■ What this task involves: The response must restate all of the data word for word.

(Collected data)
· · · · · · ·

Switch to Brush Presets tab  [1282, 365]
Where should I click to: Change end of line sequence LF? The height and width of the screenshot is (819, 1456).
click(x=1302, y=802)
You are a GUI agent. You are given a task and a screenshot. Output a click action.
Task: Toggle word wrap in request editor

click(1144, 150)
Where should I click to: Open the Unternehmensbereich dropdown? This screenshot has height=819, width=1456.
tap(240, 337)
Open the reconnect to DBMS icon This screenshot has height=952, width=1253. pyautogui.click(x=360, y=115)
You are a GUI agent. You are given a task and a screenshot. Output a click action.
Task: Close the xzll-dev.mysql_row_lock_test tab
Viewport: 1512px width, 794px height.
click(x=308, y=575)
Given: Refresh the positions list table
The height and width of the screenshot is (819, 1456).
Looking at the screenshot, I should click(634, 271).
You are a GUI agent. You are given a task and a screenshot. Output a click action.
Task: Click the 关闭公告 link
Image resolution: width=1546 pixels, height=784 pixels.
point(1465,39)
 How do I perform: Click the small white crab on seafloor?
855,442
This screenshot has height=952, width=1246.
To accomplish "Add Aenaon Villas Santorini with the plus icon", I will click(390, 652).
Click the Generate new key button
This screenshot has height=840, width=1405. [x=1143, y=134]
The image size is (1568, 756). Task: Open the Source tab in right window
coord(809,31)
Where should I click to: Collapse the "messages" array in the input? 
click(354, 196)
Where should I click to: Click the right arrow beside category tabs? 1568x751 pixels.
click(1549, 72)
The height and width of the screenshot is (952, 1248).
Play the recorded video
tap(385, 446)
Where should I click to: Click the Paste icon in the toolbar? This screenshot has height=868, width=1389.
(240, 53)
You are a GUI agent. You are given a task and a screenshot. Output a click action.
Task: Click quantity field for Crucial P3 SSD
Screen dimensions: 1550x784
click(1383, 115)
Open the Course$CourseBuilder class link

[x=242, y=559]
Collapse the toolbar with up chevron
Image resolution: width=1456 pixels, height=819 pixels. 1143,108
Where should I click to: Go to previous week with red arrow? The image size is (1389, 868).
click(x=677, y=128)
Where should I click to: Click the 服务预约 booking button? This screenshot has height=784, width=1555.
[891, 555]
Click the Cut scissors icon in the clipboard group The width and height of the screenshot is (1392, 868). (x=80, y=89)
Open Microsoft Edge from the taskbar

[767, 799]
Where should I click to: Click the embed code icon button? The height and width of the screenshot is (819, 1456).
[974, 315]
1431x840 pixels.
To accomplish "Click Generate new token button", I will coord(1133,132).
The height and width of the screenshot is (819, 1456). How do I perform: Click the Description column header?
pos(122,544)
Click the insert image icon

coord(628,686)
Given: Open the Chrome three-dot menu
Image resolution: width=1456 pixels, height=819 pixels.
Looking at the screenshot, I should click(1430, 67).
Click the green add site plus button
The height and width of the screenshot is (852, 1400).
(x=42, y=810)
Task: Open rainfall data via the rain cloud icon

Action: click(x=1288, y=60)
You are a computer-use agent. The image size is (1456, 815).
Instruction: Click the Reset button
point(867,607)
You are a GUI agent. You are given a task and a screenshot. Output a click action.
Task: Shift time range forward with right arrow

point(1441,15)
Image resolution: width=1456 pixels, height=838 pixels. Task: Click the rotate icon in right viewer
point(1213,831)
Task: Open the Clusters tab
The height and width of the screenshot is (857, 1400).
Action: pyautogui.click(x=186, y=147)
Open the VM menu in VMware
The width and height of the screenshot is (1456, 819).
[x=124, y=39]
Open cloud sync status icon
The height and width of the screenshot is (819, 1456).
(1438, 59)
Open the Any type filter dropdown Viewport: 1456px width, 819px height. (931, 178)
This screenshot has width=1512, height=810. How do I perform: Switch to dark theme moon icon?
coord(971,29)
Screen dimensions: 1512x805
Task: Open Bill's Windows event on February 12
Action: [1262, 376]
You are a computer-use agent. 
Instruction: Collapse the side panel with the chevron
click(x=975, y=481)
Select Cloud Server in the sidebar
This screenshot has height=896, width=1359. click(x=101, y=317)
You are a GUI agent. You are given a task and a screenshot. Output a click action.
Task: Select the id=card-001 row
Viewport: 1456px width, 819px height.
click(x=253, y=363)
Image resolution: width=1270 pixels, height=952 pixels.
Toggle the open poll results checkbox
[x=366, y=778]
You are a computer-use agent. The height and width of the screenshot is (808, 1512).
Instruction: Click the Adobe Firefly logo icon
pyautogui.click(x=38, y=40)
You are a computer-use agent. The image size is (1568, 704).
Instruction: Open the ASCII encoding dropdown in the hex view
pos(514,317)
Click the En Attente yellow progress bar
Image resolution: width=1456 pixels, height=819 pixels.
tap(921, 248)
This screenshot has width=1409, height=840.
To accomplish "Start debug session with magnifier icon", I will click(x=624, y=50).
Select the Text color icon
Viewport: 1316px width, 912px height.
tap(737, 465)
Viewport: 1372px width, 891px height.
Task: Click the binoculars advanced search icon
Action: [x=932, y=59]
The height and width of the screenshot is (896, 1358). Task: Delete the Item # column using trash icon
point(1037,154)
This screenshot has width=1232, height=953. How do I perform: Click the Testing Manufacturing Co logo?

· · · · · · ·

■ Finished task:
Switch to Brush Presets tab  [1282, 365]
Where should I click to: Change end of line sequence LF? The height and width of the screenshot is (819, 1456).
click(x=1302, y=802)
You are a GUI agent. You are given a task and a screenshot. Output a click action.
Task: Toggle word wrap in request editor

click(1144, 150)
Where should I click to: Open the Unternehmensbereich dropdown? This screenshot has height=819, width=1456.
tap(240, 337)
Open the reconnect to DBMS icon This screenshot has height=952, width=1253. pyautogui.click(x=360, y=115)
You are a GUI agent. You are given a task and a screenshot. Output a click action.
Task: Close the xzll-dev.mysql_row_lock_test tab
Viewport: 1512px width, 794px height.
click(x=308, y=575)
Given: Refresh the positions list table
The height and width of the screenshot is (819, 1456).
Looking at the screenshot, I should click(634, 271).
You are a GUI agent. You are given a task and a screenshot. Output a click action.
Task: Click the 关闭公告 link
Image resolution: width=1546 pixels, height=784 pixels.
point(1465,39)
 How do I perform: Click the small white crab on seafloor?
855,442
This screenshot has height=952, width=1246.
To accomplish "Add Aenaon Villas Santorini with the plus icon", I will click(390, 652).
Click the Generate new key button
This screenshot has height=840, width=1405. [x=1143, y=134]
The image size is (1568, 756). Task: Open the Source tab in right window
coord(809,31)
Where should I click to: Collapse the "messages" array in the input? 
click(354, 196)
Where should I click to: Click the right arrow beside category tabs? 1568x751 pixels.
click(1549, 72)
The height and width of the screenshot is (952, 1248).
Play the recorded video
tap(385, 446)
Where should I click to: Click the Paste icon in the toolbar? This screenshot has height=868, width=1389.
(240, 53)
You are a GUI agent. You are given a task and a screenshot. Output a click action.
Task: Click quantity field for Crucial P3 SSD
Screen dimensions: 1550x784
click(1383, 115)
Open the Course$CourseBuilder class link

[x=242, y=559]
Collapse the toolbar with up chevron
Image resolution: width=1456 pixels, height=819 pixels. 1143,108
Where should I click to: Go to previous week with red arrow? The image size is (1389, 868).
click(x=677, y=128)
Where should I click to: Click the 服务预约 booking button? This screenshot has height=784, width=1555.
[891, 555]
Click the Cut scissors icon in the clipboard group The width and height of the screenshot is (1392, 868). (x=80, y=89)
Open Microsoft Edge from the taskbar

[767, 799]
Where should I click to: Click the embed code icon button? The height and width of the screenshot is (819, 1456).
[974, 315]
1431x840 pixels.
To accomplish "Click Generate new token button", I will coord(1133,132).
The height and width of the screenshot is (819, 1456). How do I perform: Click the Description column header?
pos(122,544)
Click the insert image icon

coord(628,686)
Given: Open the Chrome three-dot menu
Image resolution: width=1456 pixels, height=819 pixels.
Looking at the screenshot, I should click(1430, 67).
Click the green add site plus button
The height and width of the screenshot is (852, 1400).
(x=42, y=810)
Task: Open rainfall data via the rain cloud icon

Action: click(x=1288, y=60)
You are a computer-use agent. The image size is (1456, 815).
Instruction: Click the Reset button
point(867,607)
You are a GUI agent. You are given a task and a screenshot. Output a click action.
Task: Shift time range forward with right arrow

point(1441,15)
Image resolution: width=1456 pixels, height=838 pixels. Task: Click the rotate icon in right viewer
point(1213,831)
Task: Open the Clusters tab
The height and width of the screenshot is (857, 1400).
Action: pyautogui.click(x=186, y=147)
Open the VM menu in VMware
The width and height of the screenshot is (1456, 819).
[x=124, y=39]
Open cloud sync status icon
The height and width of the screenshot is (819, 1456).
(1438, 59)
Open the Any type filter dropdown Viewport: 1456px width, 819px height. (931, 178)
This screenshot has width=1512, height=810. How do I perform: Switch to dark theme moon icon?
coord(971,29)
Screen dimensions: 1512x805
Task: Open Bill's Windows event on February 12
Action: [1262, 376]
You are a computer-use agent. 
Instruction: Collapse the side panel with the chevron
click(x=975, y=481)
Select Cloud Server in the sidebar
This screenshot has height=896, width=1359. click(x=101, y=317)
You are a GUI agent. You are given a task and a screenshot. Output a click action.
Task: Select the id=card-001 row
Viewport: 1456px width, 819px height.
click(x=253, y=363)
Image resolution: width=1270 pixels, height=952 pixels.
Toggle the open poll results checkbox
[x=366, y=778]
You are a computer-use agent. The height and width of the screenshot is (808, 1512).
Instruction: Click the Adobe Firefly logo icon
pyautogui.click(x=38, y=40)
You are a computer-use agent. The image size is (1568, 704).
Instruction: Open the ASCII encoding dropdown in the hex view
pos(514,317)
Click the En Attente yellow progress bar
Image resolution: width=1456 pixels, height=819 pixels.
tap(921, 248)
This screenshot has width=1409, height=840.
To accomplish "Start debug session with magnifier icon", I will click(x=624, y=50).
Select the Text color icon
Viewport: 1316px width, 912px height.
tap(737, 465)
Viewport: 1372px width, 891px height.
Task: Click the binoculars advanced search icon
Action: [x=932, y=59]
The height and width of the screenshot is (896, 1358). Task: Delete the Item # column using trash icon
point(1037,154)
This screenshot has width=1232, height=953. How do I perform: Click the Testing Manufacturing Co logo?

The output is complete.